¿Sabías que el Padre Gago aseguraba tener su propia parroquia?

El Padre Gago, antes que periodista, se consideraba dominico y sacerdote. Como si de un párroco se tratase, se sentía responsable de llevar a cabo su labor evangelizadora guiando a una comunidad de fieles.

¿Qué yo no tengo parroquia? —alegaba a quienes le preguntaban.

¡La COPE es mi parroquia! —afirmaba.

Eran muchos los fieles que esperaban no solo oír la voz del gran periodista, sino recibir la luz de la esperanza que su presencia de sacerdote, párroco y “santo de la radio” irradiaba. Su particular feligresía radiofónica no solo estaba formada por los oyentes a quienes se dirigía desde los micrófonos. También por sus compañeros periodistas, a quienes confesó, casó y bautizó a sus hijos. Sus testimonios atestiguan que fue bálsamo, consejo y magisterio siempre que lo necesitaron.

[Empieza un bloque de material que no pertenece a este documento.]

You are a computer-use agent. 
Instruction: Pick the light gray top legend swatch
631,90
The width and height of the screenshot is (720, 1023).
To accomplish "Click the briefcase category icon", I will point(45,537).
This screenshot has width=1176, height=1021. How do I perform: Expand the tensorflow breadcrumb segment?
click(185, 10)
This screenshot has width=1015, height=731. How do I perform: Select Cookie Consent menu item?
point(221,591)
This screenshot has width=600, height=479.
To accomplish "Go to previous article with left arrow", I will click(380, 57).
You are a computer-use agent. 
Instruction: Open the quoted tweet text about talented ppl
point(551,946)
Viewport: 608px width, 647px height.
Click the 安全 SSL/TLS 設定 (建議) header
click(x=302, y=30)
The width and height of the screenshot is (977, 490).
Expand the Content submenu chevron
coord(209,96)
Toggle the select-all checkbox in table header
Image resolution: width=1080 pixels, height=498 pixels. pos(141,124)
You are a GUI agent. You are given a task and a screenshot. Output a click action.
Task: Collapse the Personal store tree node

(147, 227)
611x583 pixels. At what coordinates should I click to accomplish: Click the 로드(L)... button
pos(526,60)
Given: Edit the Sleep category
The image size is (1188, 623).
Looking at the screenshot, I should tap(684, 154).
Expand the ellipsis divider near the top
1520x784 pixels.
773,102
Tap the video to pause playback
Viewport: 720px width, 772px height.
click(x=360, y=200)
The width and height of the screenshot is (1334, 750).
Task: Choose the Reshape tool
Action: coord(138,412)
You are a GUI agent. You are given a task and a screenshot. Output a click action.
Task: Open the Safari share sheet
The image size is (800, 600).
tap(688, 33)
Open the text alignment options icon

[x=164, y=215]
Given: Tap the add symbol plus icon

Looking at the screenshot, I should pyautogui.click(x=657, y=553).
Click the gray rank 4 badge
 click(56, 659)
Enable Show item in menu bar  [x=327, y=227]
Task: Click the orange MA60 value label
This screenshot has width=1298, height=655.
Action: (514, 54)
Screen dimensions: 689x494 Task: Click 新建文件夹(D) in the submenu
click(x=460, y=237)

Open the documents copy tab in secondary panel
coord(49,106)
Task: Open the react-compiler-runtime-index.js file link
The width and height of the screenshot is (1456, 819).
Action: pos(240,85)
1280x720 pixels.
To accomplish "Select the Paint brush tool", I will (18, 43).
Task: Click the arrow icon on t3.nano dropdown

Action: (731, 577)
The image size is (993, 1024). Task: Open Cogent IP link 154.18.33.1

«Deja que la palabra salga bruñida у limpia de tu boca.
Que tu mente la engendre entretejida de verdad.
Que el corazón la aliente con el amor más ancho
y brote de tu paladar
con el perfil inconfundible de lo auténtico.
Que el tono de tu voz sea templado y cálido.
Que todo lo que digas sea terso y amable,
sin esquirlas о aristas que rocen la piel de tu hermano.

Así, toda palabra que salga de tu boca
será lejana imagen, —pero imagen, al fin—
de la Palabra eterna que se hizo carne nuestra».